How to Fix When Some Text Changes Don't Come with Automatic Undo?
When you work with NSTextView
and happen to use insertText(_:)
to programmatically insert text, you get an undoable action for free.
This might give the impression you get undo/redo functionality for free.
Eventually, you’ll notice how other changes don’t have an affordance in the “Edit” menu. While it’s possible to get “Undo Typing” and “Undo Set Color” from some function calls, it’s not possible to get “Undo Change Text Attributes” when you use NSTextStorage.addAttributes(_:range:)
.
That doesn’t mean that addAttributes
is broken or you’re holding it wrong – it’s just that some text view methods are exactly what is being used for user-interactive changes, and these come with auto-undo, while actual programmatic API does not.
If you look at the docs for insertText(_:)
, it says:
This method is the entry point for inserting text typed by the user and is generally not suitable for other purposes. Programmatic modification of the text is best done by operating on the text storage directly. Because this method pertains to the actions of the user, the text view must be editable for the insertion to work.
So this is the same entry point for user-interactive changes, and it adheres to the rules of isEditable
. That’s not a good fit for programmatic changes.
But if you call the programmatic API of NSTextStorage
, which is just an NSMutableAttributedString
, you end up with replaceCharacters(in:with:)
and don’t get undo/redo for free anymore.
The good news is that adding undo/redo for programmatic API changes is also very simple.
The default UndoManager
is set to group all registered blocks into 1 undoable action for each pass of the RunLoop
. That’s the main app’s while-loop that polls for events and continuously draws the app’s contents for you, basically.

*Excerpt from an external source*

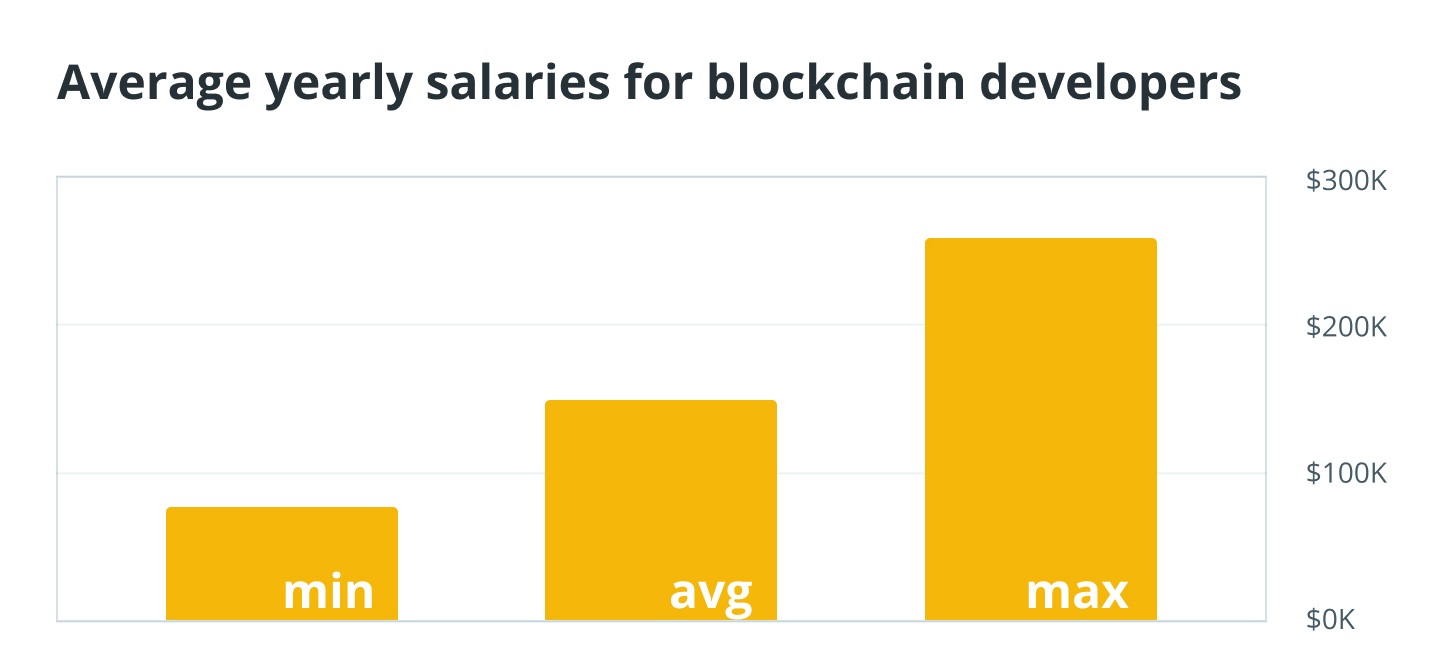The height and width of the screenshot is (670, 1447).
Task: Select the $200K axis label
Action: click(x=1346, y=326)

You are on the same “run loop pass” as long as you don’t enqueue an action asynchronously on a dispatch queue, background thread, or via RunLoop.perform(_:)
.
As a consequence, when you call UndoManager.registerUndo(withTarget:handler:)
in 5 different view controllers all reacting to the same notification, these 5 registered undo blocks will be coalesced into 1 undoable action because they’re in the same group on the same run loop pass.

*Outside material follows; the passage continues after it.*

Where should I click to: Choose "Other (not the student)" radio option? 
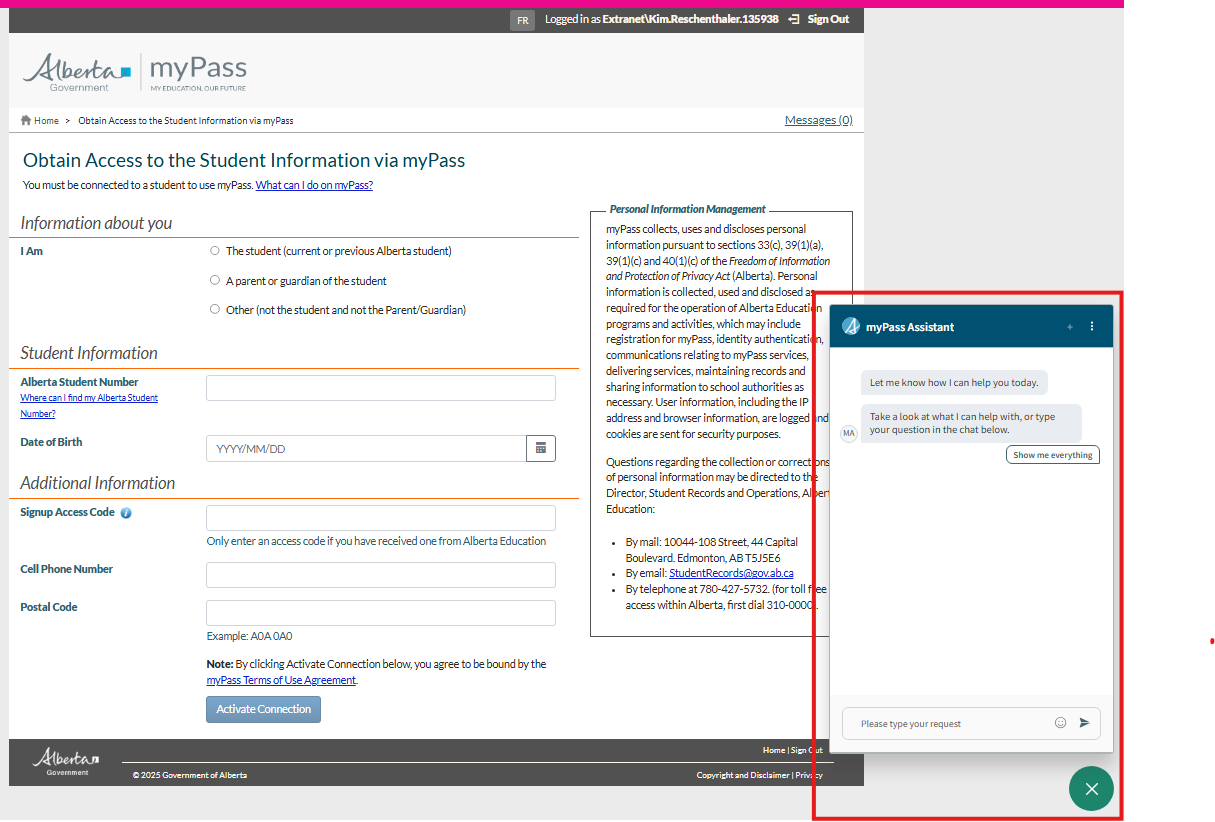tap(215, 310)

Bottom-line: If you get undo/redo for free from calling some method on NSTextView
, chances are these were meant to be user-interactive and not programmatic API, so you should consider using a different way to achieve your goal via the underlying NSTextStorage
. That means you need to register the inverse action with the UndoManager
’s undo stack. This can be done anytime and will automatically be grouped into 1 user-undoable action, so you need to do less than you might have feared.
Update 2022-09-14: Matt Massicotte (@mattie) pointed out:
Interacting with NSTextStorage directly will not correctly take into account text selection. How much of an issue this is depends, but definitely something to be aware of.
That’s true, you have to do everything manually, including selection restoration when undoing. Maybe a good post for another day.